Excerpted passage section start

American aviator (1898–1933)

Russell Boardman (January 21, 1898 – July 1, 1933) was an early American aviation pioneer who, along with John Polando, flew from Floyd Bennett Field to Istanbul, Turkey in 1931 to set an aviation record for the longest continuous distance flown without refueling. Before this achievement, he was also a stunt pilot for the film Hell's Angels.

==Early life==
Russell Norton Boardman was born in 1898, on a farm in Connecticut belonging to his uncle Don Pedro Griswold (died 1910), an American Civil War veteran. His parents died in his early teens, leaving Russell and his elder brother Earl to support themselves and their sisters. They would make a living as motorcycle stunt performers.

==Aviation career==
By the late 1920s, Russell Boardman had become an aviator. In 1928, he co-founded Cottonwood, Arizona's Rim Rock Ranch along with Virginia Finnie and country musician Romaine Lowdermilk. Using a Travel Air two-seater biplane, he would fly guests from Phoenix and Flagstaff back to the Ranch. In 1930, he flew as a stunt pilot for the Howard Hughes film Hell's Angels.

===Record attempt with Polando===
Boardman met John Polando at a "Wall of Death" motorcycle event in Revere, Massachusetts where Boardman was a rider. Polando decided that Boardman would make a good co-pilot due to his aviation maintenance skills, and the two teamed up and began to pursue a dream of breaking a world record.

Excerpted passage section end
Data for analysis section start

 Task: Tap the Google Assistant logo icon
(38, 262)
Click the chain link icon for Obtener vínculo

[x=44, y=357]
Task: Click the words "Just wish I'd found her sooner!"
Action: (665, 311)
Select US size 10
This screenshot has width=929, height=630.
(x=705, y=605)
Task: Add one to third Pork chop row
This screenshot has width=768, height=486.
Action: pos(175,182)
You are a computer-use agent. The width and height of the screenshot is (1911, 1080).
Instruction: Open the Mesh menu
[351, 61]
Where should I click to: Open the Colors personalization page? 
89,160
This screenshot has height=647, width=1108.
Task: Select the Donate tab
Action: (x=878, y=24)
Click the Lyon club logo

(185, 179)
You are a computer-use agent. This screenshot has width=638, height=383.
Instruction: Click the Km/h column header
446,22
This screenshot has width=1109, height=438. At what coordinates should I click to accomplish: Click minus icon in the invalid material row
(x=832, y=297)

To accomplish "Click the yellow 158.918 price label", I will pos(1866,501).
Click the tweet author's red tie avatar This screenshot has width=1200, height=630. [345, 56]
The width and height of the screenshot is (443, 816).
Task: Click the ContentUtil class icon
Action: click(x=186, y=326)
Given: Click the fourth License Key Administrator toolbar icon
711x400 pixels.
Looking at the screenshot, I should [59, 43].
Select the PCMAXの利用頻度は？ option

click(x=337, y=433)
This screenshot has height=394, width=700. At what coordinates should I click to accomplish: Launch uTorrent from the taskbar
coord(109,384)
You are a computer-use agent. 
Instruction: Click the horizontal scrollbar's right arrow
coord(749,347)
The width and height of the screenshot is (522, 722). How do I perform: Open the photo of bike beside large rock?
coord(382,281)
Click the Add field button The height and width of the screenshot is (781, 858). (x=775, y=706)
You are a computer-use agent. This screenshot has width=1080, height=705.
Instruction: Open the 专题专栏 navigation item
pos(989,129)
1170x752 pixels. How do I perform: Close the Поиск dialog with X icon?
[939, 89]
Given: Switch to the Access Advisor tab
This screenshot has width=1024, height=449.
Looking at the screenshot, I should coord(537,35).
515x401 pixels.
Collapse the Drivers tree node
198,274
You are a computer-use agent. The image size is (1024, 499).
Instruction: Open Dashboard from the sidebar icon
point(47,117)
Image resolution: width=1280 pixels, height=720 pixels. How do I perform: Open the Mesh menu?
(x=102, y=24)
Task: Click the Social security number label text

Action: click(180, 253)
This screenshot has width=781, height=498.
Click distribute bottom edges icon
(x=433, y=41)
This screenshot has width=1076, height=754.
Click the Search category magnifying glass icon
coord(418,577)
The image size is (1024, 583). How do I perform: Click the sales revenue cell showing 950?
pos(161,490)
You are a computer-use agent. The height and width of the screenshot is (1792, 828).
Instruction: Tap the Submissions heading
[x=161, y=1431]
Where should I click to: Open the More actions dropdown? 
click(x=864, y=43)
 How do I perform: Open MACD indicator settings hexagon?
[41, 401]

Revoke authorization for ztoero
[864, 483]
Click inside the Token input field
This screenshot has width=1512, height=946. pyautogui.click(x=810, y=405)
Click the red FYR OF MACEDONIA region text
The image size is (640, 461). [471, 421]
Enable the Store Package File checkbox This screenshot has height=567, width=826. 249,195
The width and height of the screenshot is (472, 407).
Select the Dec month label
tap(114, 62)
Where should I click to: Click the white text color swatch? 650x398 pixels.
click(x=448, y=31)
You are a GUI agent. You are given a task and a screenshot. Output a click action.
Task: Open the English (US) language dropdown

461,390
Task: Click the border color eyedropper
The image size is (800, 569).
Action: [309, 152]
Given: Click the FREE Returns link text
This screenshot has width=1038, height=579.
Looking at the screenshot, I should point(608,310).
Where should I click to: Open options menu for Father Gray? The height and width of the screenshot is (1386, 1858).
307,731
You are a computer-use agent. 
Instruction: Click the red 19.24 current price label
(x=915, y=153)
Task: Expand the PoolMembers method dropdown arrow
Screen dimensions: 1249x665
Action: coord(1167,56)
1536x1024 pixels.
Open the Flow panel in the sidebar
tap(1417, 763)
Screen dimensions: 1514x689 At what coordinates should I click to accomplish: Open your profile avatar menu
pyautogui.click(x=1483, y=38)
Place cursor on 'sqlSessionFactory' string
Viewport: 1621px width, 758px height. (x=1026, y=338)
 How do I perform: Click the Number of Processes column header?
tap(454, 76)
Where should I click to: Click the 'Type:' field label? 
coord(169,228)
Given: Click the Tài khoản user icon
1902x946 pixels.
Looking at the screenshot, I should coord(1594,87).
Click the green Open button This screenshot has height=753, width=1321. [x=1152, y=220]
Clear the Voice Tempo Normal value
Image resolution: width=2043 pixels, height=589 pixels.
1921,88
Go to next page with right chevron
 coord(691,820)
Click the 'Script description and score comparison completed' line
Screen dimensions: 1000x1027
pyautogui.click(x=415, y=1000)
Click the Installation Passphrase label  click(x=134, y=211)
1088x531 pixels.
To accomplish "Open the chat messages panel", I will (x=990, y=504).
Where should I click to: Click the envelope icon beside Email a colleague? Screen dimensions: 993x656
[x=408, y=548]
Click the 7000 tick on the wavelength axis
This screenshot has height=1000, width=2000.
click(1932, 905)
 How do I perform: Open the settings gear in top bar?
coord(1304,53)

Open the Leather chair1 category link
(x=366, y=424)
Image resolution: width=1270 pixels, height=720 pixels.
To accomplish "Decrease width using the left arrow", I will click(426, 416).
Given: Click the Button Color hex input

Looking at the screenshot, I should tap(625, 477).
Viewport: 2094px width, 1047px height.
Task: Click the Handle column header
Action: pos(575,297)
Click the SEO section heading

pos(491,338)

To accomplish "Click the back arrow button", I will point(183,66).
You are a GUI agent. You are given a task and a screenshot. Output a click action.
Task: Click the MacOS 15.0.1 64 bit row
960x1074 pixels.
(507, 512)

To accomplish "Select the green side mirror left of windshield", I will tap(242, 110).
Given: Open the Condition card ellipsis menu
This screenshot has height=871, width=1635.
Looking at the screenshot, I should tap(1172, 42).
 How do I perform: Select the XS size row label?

Data for analysis section end

Task item —
Reproduce the entire passage on Russell Boardman word for word. The items have nothing to do with the text.

Task solution —
American aviator (1898–1933)

Russell Boardman (January 21, 1898 – July 1, 1933) was an early American aviation pioneer who, along with John Polando, flew from Floyd Bennett Field to Istanbul, Turkey in 1931 to set an aviation record for the longest continuous distance flown without refueling. Before this achievement, he was also a stunt pilot for the film Hell's Angels.

==Early life==
Russell Norton Boardman was born in 1898, on a farm in Connecticut belonging to his uncle Don Pedro Griswold (died 1910), an American Civil War veteran. His parents died in his early teens, leaving Russell and his elder brother Earl to support themselves and their sisters. They would make a living as motorcycle stunt performers.

==Aviation career==
By the late 1920s, Russell Boardman had become an aviator. In 1928, he co-founded Cottonwood, Arizona's Rim Rock Ranch along with Virginia Finnie and country musician Romaine Lowdermilk. Using a Travel Air two-seater biplane, he would fly guests from Phoenix and Flagstaff back to the Ranch. In 1930, he flew as a stunt pilot for the Howard Hughes film Hell's Angels.

===Record attempt with Polando===
Boardman met John Polando at a "Wall of Death" motorcycle event in Revere, Massachusetts where Boardman was a rider. Polando decided that Boardman would make a good co-pilot due to his aviation maintenance skills, and the two teamed up and began to pursue a dream of breaking a world record.